* _The problem_
Exactly the lines from the line with "Task: Click the Date/Time 29/0530 UTC text" through the final line of the records below, both ends included, are to be set down. Do not include pictures.

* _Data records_

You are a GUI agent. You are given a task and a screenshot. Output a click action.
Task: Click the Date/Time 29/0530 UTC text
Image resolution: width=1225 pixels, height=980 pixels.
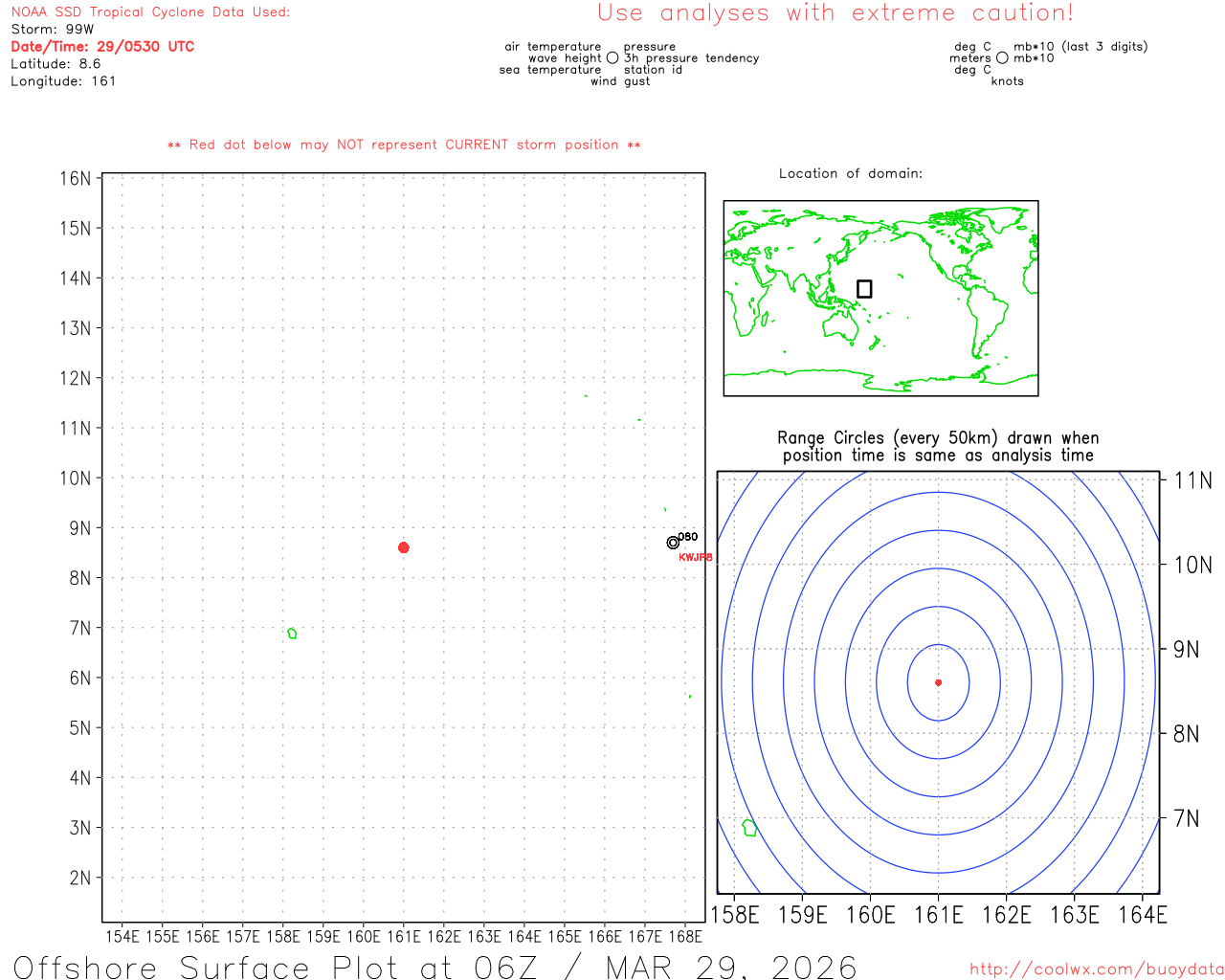[x=102, y=47]
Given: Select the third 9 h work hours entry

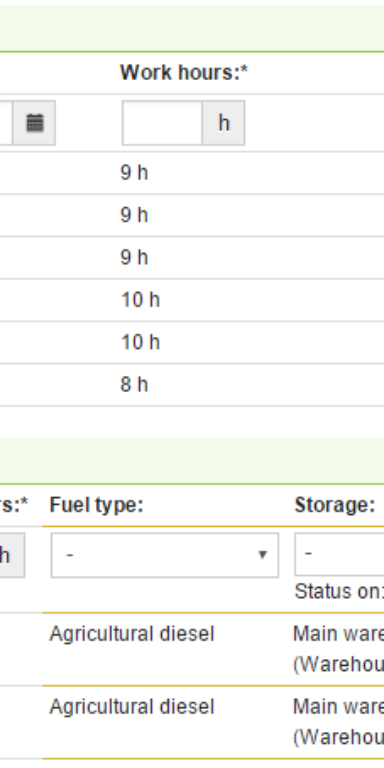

* _Answer below_
Task: Click the Date/Time 29/0530 UTC text
Image resolution: width=1225 pixels, height=980 pixels.
[x=102, y=47]
Given: Select the third 9 h work hours entry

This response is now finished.